Com mais de 190 mil mortos, o Brasil teima em não fechar negócio com os laboratórios que vendem o imunizante. Só pode ser capricho. Para o presidente Jair Bolsonaro, não. Ele diz que precisa de garantias porque as vacinas têm contraindicações. Ora, até Cibalena tem contraindicação. Mas não é este o ponto deste comentário, embora a pandemia tenha causado, aqui como em outras partes, um desastre tanto do ponto de vista sanitário como econômico. Cento e Noventa mil mortos e o governo a brincar com a morte.
Como a dizer que o Brasil é um grande mercado e que por isso mesmo deveria ser procurado pelos fabricantes de vacinas. Ora, não se trata aqui de mercado. Trata-se de saúde pública. São coisas absolutamente distintas, embora o governo não faça essa distinção.

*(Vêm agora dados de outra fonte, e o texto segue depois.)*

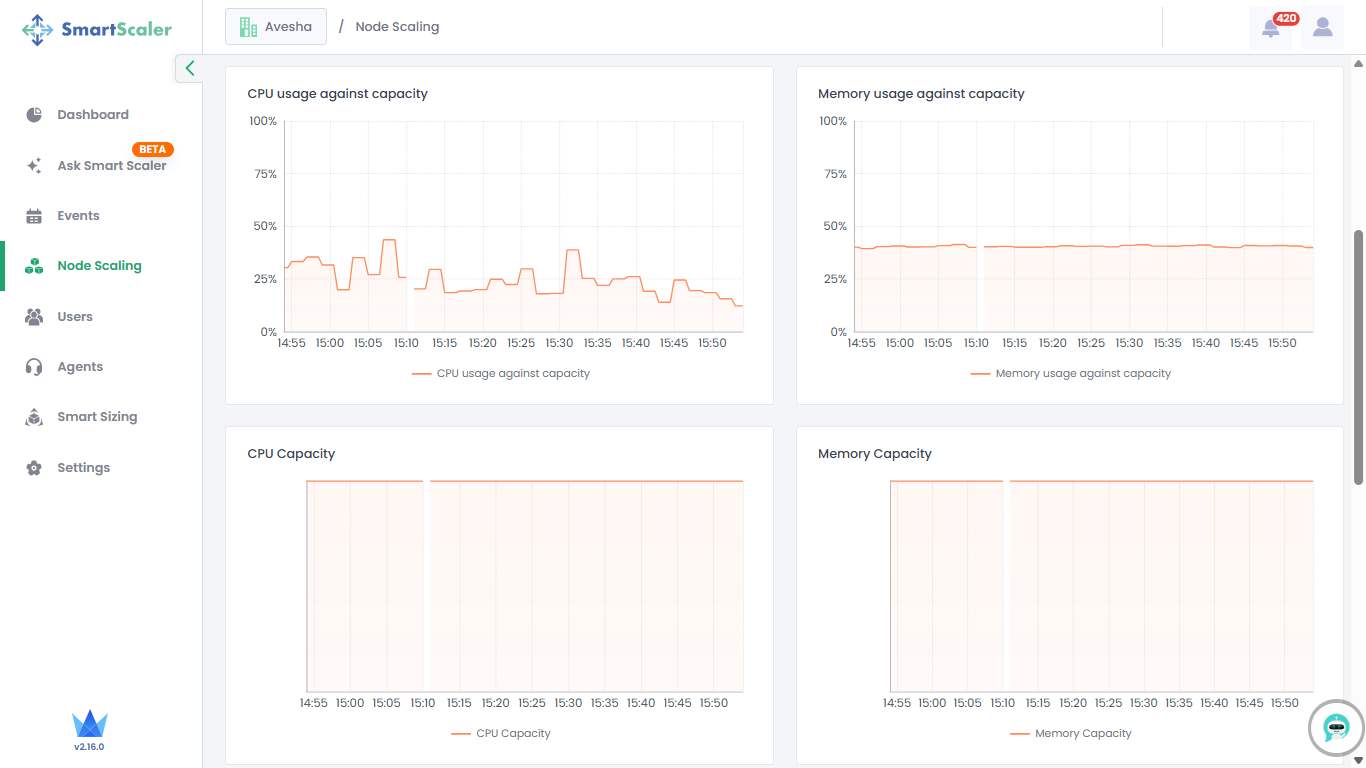Collapse the sidebar with chevron arrow
This screenshot has width=1366, height=768.
[189, 68]
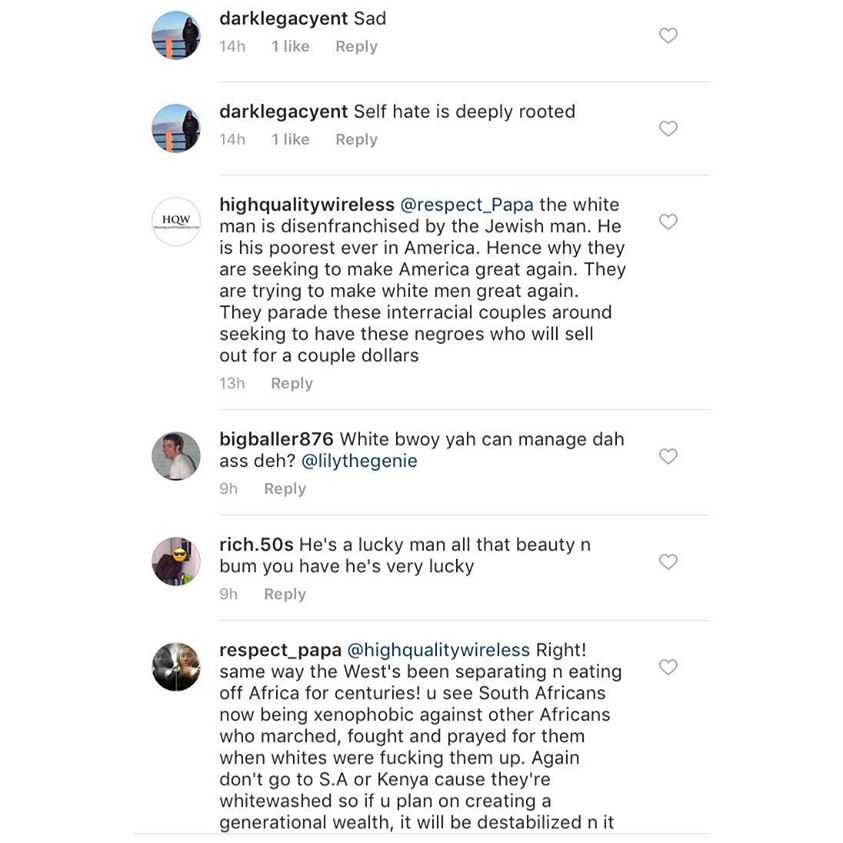Viewport: 843px width, 843px height.
Task: Like bigballer876's comment with heart icon
Action: tap(668, 456)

De forma que o ano, que não quer terminar, como no livro de Zuenir Ventura – 1968, o ano que não quer terminar – começou mal e deve terminar pior ainda. A começar pelo número de vítimas da Covid-19 e deve terminar de forma pior. Os primeiros sintomas de que o ano começaria mal deu-se logo no inicio quando o presidente da República começou a frequentar aquelas manifestações contra o Congresso Nacional e o Supremo Tribunal Federal (STF).
Viu-se depois que na verdade o que o presidente queria era desmoralizar os dois poderes em busca de proteção para os seus três filhos, todos com problemas, maiores ou menores, com o STF. Com o Congresso, a briga era outra: o governo não conseguia fazer passar a reforma administrativa nem a reforma tributária e, portanto, era preciso desgastar o Congresso para tentar aprovar esses dois projetos que até hoje dormitam no Ministério da Economia.
Com problemas externos e internos – vários de seus ministros foram defenestrados – alguns dos mais influentes, como o da Justiça, Sérgio Moro, que entrou no governo como uma espécie de avalista dos bons propósitos do presidente Bolsonaro ou ainda o da Saúde, Henrique Mandetta, o homem que comandaria o combate à pandemia, o governo acabou patrocinando a patética reunião ministerial do dia 28 de abril, em que se tratou de tudo, menos de qualquer coisa séria.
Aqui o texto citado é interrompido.